IFN-γ-rich environment programs dendritic cells toward silencing of cytotoxic immune responses.

Lately, there is increasing evidence that emphasizes the regulatory functions of IFN-γ, which serve as negative-feedback mechanisms after, e.g., pathogen clearance, to prevent unnecessary tissue destruction. Inflammatory processes involving Th1 and cytotoxic responses are characterized by high, local IFN-γ concentrations, followed by resolution and immune silencing. Although this is a well-known course of events, extensive attempts to address potential differential effects of IFN-γ in the manner of its availability (quantitatively) in the environment do not exist. We demonstrate that high doses of IFN-γ do not induce DC maturation and activation but instead, induce specific regulatory characteristics in DCs. Considering their phenotype, high doses of IFN-γ extensively induce the expression of ILT-4 and HLA-G inhibitory molecules.
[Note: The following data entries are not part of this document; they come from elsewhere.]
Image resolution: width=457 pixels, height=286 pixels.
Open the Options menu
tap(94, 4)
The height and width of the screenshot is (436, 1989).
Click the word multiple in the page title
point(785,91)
Interestingly, the well-known priming effect of IFN-γ for IL-12p70 production is lost at these conditions, and the DC cytokine profile is switched toward an increased IL-10/IL-12p70 ratio upon subsequent stimulation with CD40L. Furthermore, such DCs are capable of silencing cellular immune responses and activation of cytotoxic CD8+ T lymphocytes, resulting in reduced cell proliferation and down-regulation of granzyme B expression. Additionally, we find that in this manner, immune regulation mediated by IFN-γ is not mainly a result of increased enzymatic activity of IDO in DCs but rather, a result of HLA-G signaling, which can be reversed by blocking mAb. Altogether, our results identify a novel mechanism by which a Th1-like environment programs the functional status of DCs to silence ongoing cytotoxic responses to prevent unwanted tissue destruction and inflammation.